The original Manchester was an old town which has been inhabited since Roman times, when General Julius Agricola built a fort just north of the site of present day city, though it was not until the 18th century that this hitherto remote and inconspicuous little medieval township sprang into the forefront of world attention, and not until the mid-19th century that it became a city. Actually, it was the neighbouring City of Salford that dominated the region, and the Salford Hundred covered all lands between the River Ribble to the north and the Mersey to the south, and to this day the sovereign still bears the title of Lord of the Manor of Salford. Not until the 19th century, after many protests and petitions to parliament, notably by the Chartists, did Manchester gain the status of a city.

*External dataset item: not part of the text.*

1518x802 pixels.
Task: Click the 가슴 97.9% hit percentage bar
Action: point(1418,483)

Manchester & the Industrial Revolution

ManchesterDuring the Industrial Revolution the powerhouse that was Manchester became the hub of a wide network of many small Lancashire townships - "little Manchesters" as they were sometimes known - towns that serviced the city's massive cotton industry. Places like Blackburn, Burnley, Bolton, Wigan, Salford, Oldham and Rochdale, (to name but a few) sent their woven and spun produce to the Exchange in Manchester and from thence to the world via the newly created Manchester Ship Canal, and received raw materials which were distributed out from the city and its well established system of canals and railways.

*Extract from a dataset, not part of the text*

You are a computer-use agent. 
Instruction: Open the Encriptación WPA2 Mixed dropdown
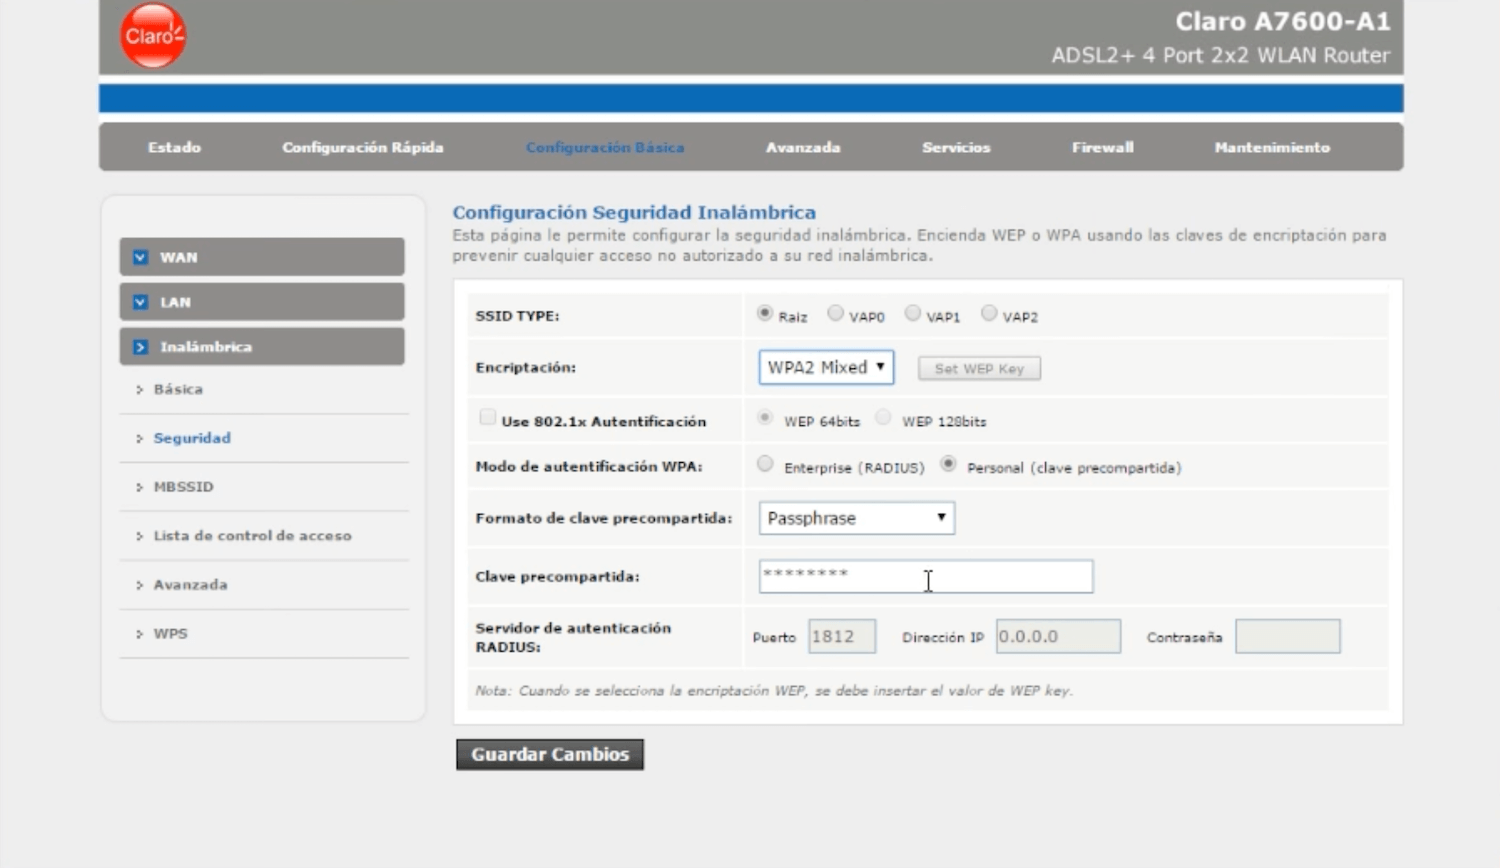[x=825, y=368]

Steam power drove the Victorian city, with water from the many local rivers like the Irwell, Medlock, Irk and Tame, and coal from Worsley via the Duke of Egerton's Bridgewater Canal to Castlefield, or other coal pits around Wigan.

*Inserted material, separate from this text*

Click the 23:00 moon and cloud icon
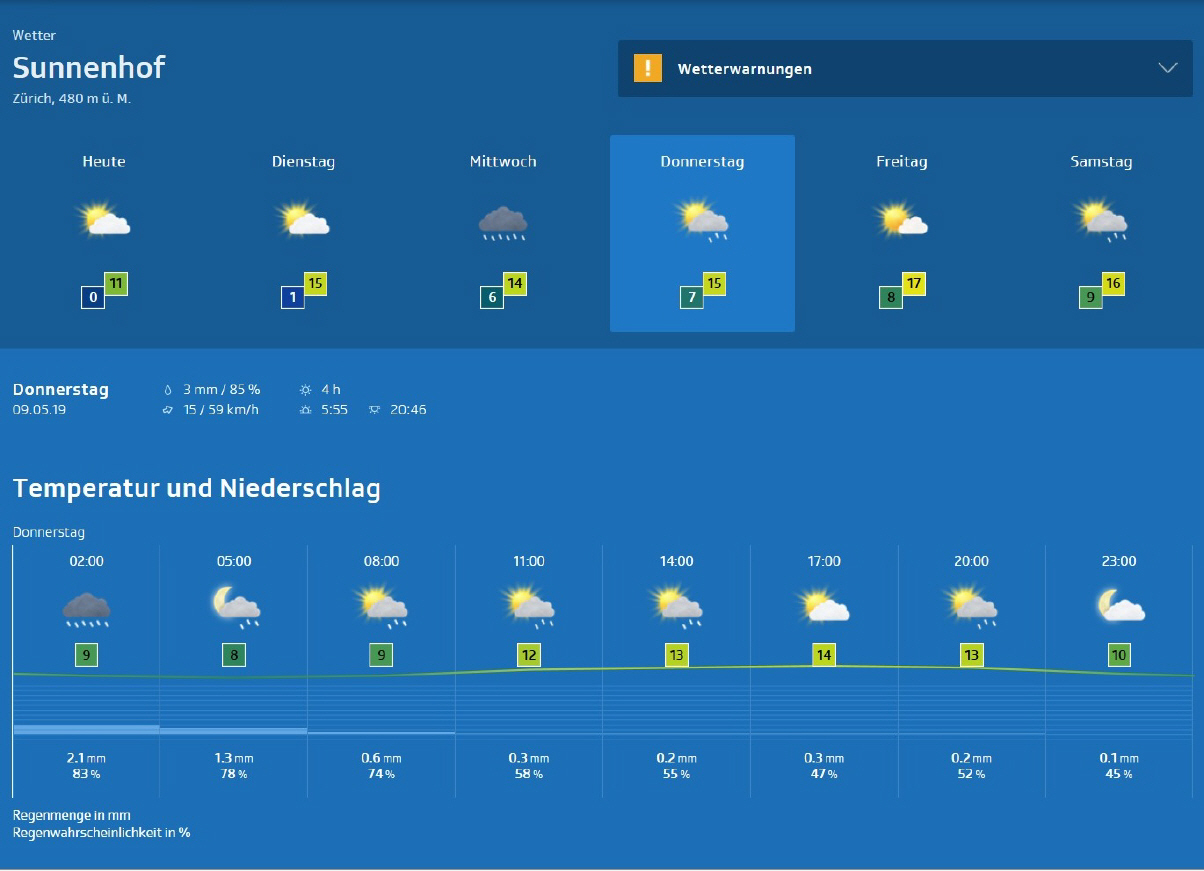 tap(1119, 606)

The City of Manchester and innumerable small satellite towns and villages surrounding it saw the rapid growth of factories manufacturing merchandise for cotton weaving and spinning, dyeing, fulling and all apects of the textile industry. Manchester was nicknamed "Cottonopolis" where 'King Cotton' ruled. Even today, Manchester is marked by its many fine surviving warehouses (now mostly hotels and executive apartments) and mills (now frequently relegated to small industrial units). It held onto its reputation as the prime source of world textiles until its decline in the 1950s, when cheaper foreign imports sounded the death knell for the region's pre-eminence.



Greater Manchester

In the 1970s, Greater Manchester was born - a still controversial grouping of 8 boroughs and 2 cities, which were subsumed into one large administrative connurbation, the Metropolian County of Greater Manchester. Two of these, Tameside and Trafford, were newly created (again, quite controversially) for the purpose, while other former County Boroughs like Bury, Oldham and Rochdale (in Lancashire) and Stockport (in Cheshire) lost their administrative independence to a large degree to the new Metropolitan County. This "county" still produces more than half of Britain's manufactured goods and consumables, though manufacturing continues its steady decline. Greater Manchester is a big place. While 2.6 million people live within its actual boundaries, over 7 million others live in the wider region, making it second only to London in Great Britain. For 11 million people living within 50 miles of the City of Manchester, it is the place where they come to work, or to shop or to visit the many attractions and entertainments which only a large dynamic city such as this could hope to offer.